淡々日常、綿々恋情~伊黒小芭内の贈り物~

 青天の霹靂という言葉がある。文字通りに解するなら、よく晴れた青空にとどろく雷だ。もちろん、そんなことはめったに起きるものではない。誰もが予想していないからこそ、転じて思いがけない突発的な事変という意味を持つ言葉だ。
 だから伊黒がとっさにその文言を思い浮かべたのはおかしくない。それはまさに、誰もが予想もしない事態だったに違いないのだから。

 事の起こりは、臨時の柱合会議という名目でのお館様の集合命令だった。
 鬼の出現は、現状、途絶えている。とはいえ、平穏な日々などと楽観する輩は、鬼殺隊にはひとりもいないだろう。嵐の前の静けさでしかないのは言うまでもない。積年の悲願を果たす日が近いことは、伊黒ならずとも、大なり小なり鬼殺隊の者ならば誰しも感じ取っているはずだ。
 怠惰に過ごす時間など一秒たりとない。むしろ焦りさえ感じながら、下級隊士たちはこぞって技量や体力の底上げと痣の発現を目指して、柱稽古に臨んでいる。落後者が皆無とは言いがたいが、それでも誰もが懸命に鍛錬に励んでいることは、いかに皮肉屋な伊黒であっても認めざるをえない。
 柱であっても同じことだ。万が一に備えて担当地区の警邏は怠れないし、柱も痣の発現を目指しそれぞれ鍛錬も行っているが、現在のところ主な任務は隊士たちの強化である。
 そんななかでの臨時の会議だ。鬼舞辻の情報が入ったか、いざ決戦のときかと、奮い立った者は多かろう。伊黒も例外ではなかった。
 いつものように鏑丸を伴い伊黒が産屋敷家に駆けつけたときには、すでに柱たちはほぼ揃っていた。庭に集う面々に視線を走らせた伊黒は、すぐに眉をひそめた。
 屋敷に集まった顔ぶれには、今や「元」柱となった宇髄も含まれていたが、反して、現役の柱はひとり足りない。到着が遅れたこともあり、おそらくは自分が最後だろうと思っていただけに、正直なところ安堵したのは確かだ。

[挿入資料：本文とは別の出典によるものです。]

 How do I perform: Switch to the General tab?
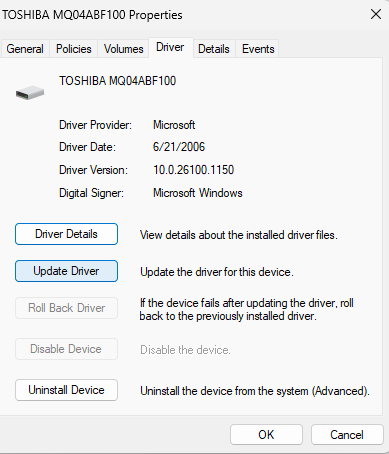pos(25,49)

だが、遅れている相手が相手である。たちまち伊黒の機嫌は地を這った。
 招集された理由は告げられてはいない。ただの報告会である可能性もある。それでも、鬼狩りの任についている最中でもないというのに、柱が遅刻するなどもってのほかだ。
 思わず舌打ちしそうになった伊黒の頬を、少しばかり気遣わしげに鏑丸がなめた。促す気配に視線をやれば、甘露寺がヒラヒラと手を振っている。伊黒は知らず目元をやわらげた。
 胡蝶と話していたらしい甘露寺は、いかにもうれしげに笑っている。その姿を瞳に映しているだけで、伊黒の胸はほわりと温かくなる。今日も甘露寺は誰よりも愛らしい。見つめるだけでささくれ立つ心が癒やされていくのを感じる。
 だがやはり、無責任な同僚への不快感は拭い難い。遅れてきた自分でさえ腹立たしく感じるのだから、短気な不死川の憤りは爆発寸前であるようだ。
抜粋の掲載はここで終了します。